### EXCERPT

○ ○ ○

Golob said that while the transition into the academy was difficult, he felt supported by his peers.

“The three-week indoc[trination] to the navy was for sure a culture shock coming from Harvard-Westlake,” Golob said.

To be eligible for the USAFA, students must be between 17 and 23 years old. They must also be unmarried US citizens. There is a pre-candidate questionnaire, which opens to applicants March 1 of their junior year.

Students also must be nominated by a legally authorized entity in one of the following categories: congressional, vice presidential, military affiliated, U.S. Territory or international. Students are encouraged to request a nomination from both their U.S. Senator and their U.S. Representative and must be legal residents of the state from which they seek recommendation. Without an official nomination, the student cannot be accepted or considered for the Academy.

The Academy also examines the students’ academic performance, extracurricular activities and character. The character assessment entails an interview, a teacher evaluation, a personal statement and a drug and alcohol abuse certificate. There is also a fitness assessment, which tests the applicant’s ability to throw a basketball, do pull-ups, shuttle run, do crunches/sit-ups, do push-ups and run one mile. There are minimum performance levels that must be met for each of these activities, which can be found on the Academy’s official website.

Similarly, at the Naval Preparatory Academy School, students must first complete a preliminary application prior to being considered an official applicant. They then receive an official nomination and complete a second official candidate status application. Fitness and character assessments are also required.

Dean coordinator and Summer School Coordinator Camille da Santos said that the deans encourage students to apply to schools focused on preparation for the Army, Navy and Air Force if they desire a more rigid and rigorous curriculums than many other schools offer.

“The days are extremely rewarding, and at the end of the day, I go to bed knowing that I got better in some aspect of life,” Golob said. “I love that.”

○ ○ ○

### DATASET EXCERPT
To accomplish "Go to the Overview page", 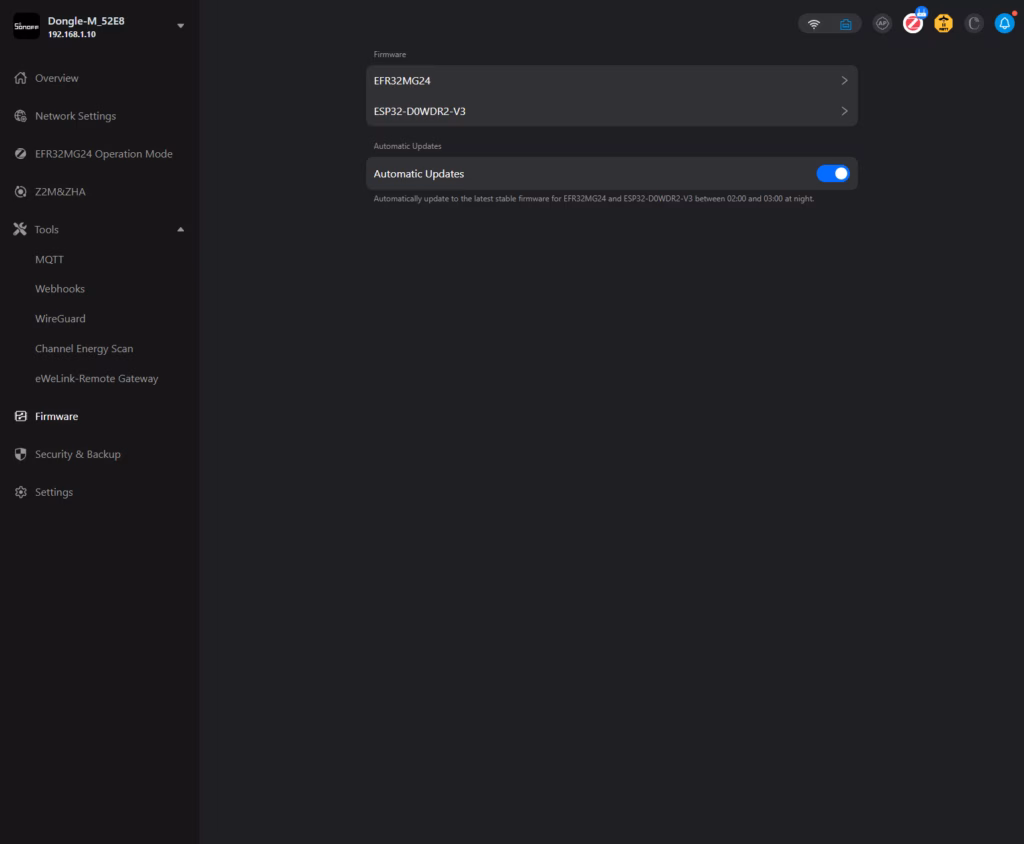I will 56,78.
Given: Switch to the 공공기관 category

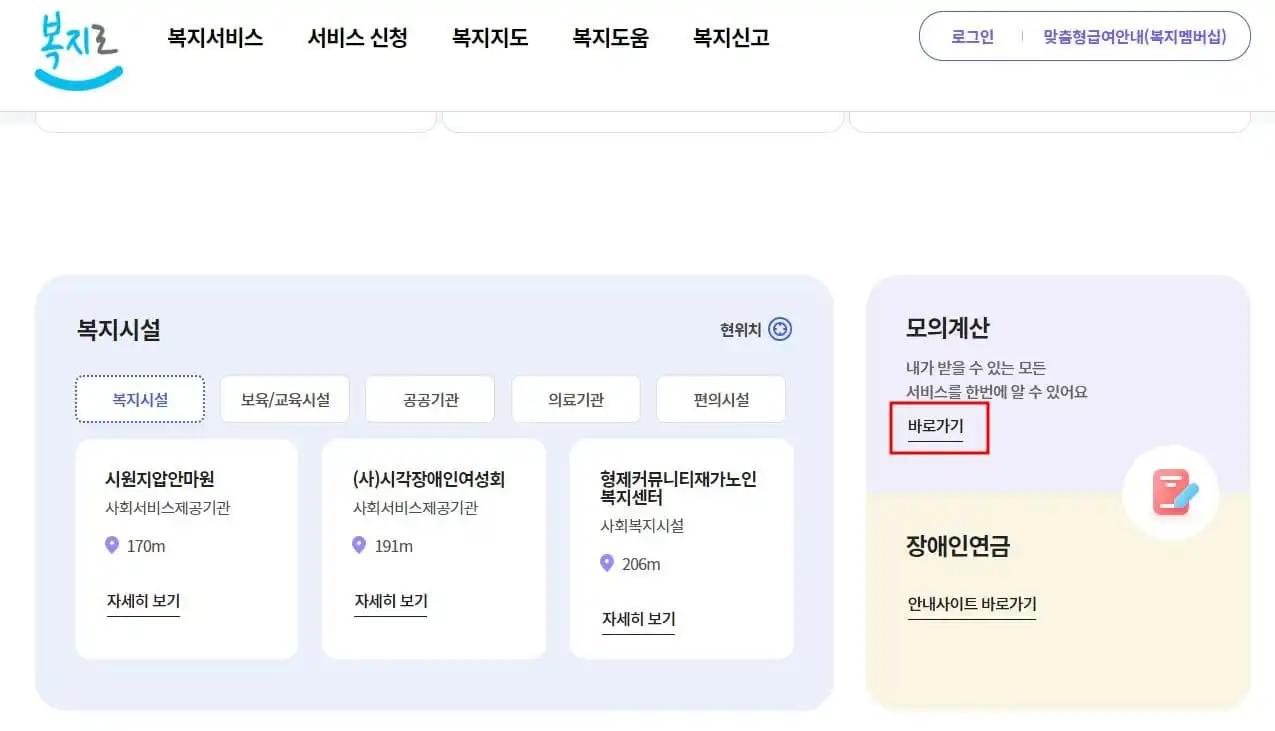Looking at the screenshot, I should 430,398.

○ ○ ○

### REQUEST
Reproduce word for word the stretch of the service academy article from "Golob said that" through "their junior year.". The listing has no part in this.

### EXERCISE RESULT
Golob said that while the transition into the academy was difficult, he felt supported by his peers.

“The three-week indoc[trination] to the navy was for sure a culture shock coming from Harvard-Westlake,” Golob said.

To be eligible for the USAFA, students must be between 17 and 23 years old. They must also be unmarried US citizens. There is a pre-candidate questionnaire, which opens to applicants March 1 of their junior year.